#### EXCERPT:
------------------------------------------------
At the start of each of my breathing and pranayama workshops and courses, I ask my students if during the last 12 months, they have encountered any type of anxiety, stress or panic attack which caused disruption in their day to day life. Every time, the replies are astonishing: two thirds of the people in the group tend to have experienced, with various levels of intensity and for all sorts of reasons, moments of panic, worry or anxiety. I know that harnessing our breath effectively can make a huge difference in managing our the difficult areas of our lives.
For example, we can change the stress patterns in our body and mind by doing some very easy, straightforward, gentle breathing exercises such as working on expanding the exhalation while breathing intentionally or by using the alternate nostril breathing technique.
It is important to build a collection of simple breathing techniques and meditation exercises which can be used at home, at work or beyond to support our health and vitality. I am not saying that it is an easy and instantaneous process but with time and practice we can cultivate and develop a level of awareness, acceptance, patience and kindness with ourselves and our bodies via our breath.
So, what is the physical and psychological role of the breath? What are the benefits of good breathing?
1. Keeps us alive: Here are the 2 respirations occurring in our bodies which keep us alert and alive:
- External respiration: Occurring at the level of the lungs, the airs enters the body from the outside through the lungs and leave it again at a rate of about 12 to 15 times per minute. This phenomenon is called external respiration or simply breathing.
------------------------------------------------
#### RECORD EXCERPTS:

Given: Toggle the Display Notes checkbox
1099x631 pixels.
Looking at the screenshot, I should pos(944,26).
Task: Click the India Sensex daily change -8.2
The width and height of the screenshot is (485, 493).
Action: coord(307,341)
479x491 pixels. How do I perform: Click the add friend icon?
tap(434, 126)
------------------------------------------------
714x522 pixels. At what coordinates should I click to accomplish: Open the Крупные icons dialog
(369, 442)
------------------------------------------------
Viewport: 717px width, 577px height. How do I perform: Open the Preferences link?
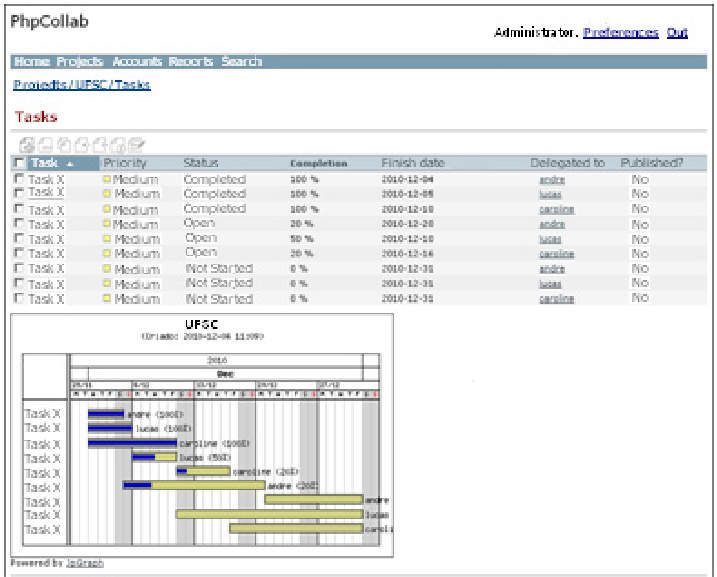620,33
------------------------------------------------
#### REQUIRED ACTIONS:
1) For the breathing excerpt, decide whether each statement agrees with the text, answering yes or no and quoting the deciding words: (a) About two thirds of the people in a group tend to have experienced moments of panic, worry or anxiety. (b) Cultivating awareness through the breath is presented as an easy and instantaneous process. (c) External respiration happens at a rate of about 12 to 15 times per minute.
2) According to the breathing excerpt, what qualities can we cultivate and develop with ourselves and our bodies via our breath? List every one.
None of the data is needed here.

#### TASK-BY-TASK OUTPUTS:
1)
(a) Yes: "two thirds of the people in the group tend to have experienced, with various levels of intensity and for all sorts of reasons, moments of panic, worry or anxiety"
(b) No: "I am not saying that it is an easy and instantaneous process"
(c) Yes: "at a rate of about 12 to 15 times per minute"

2) Awareness, acceptance, patience and kindness.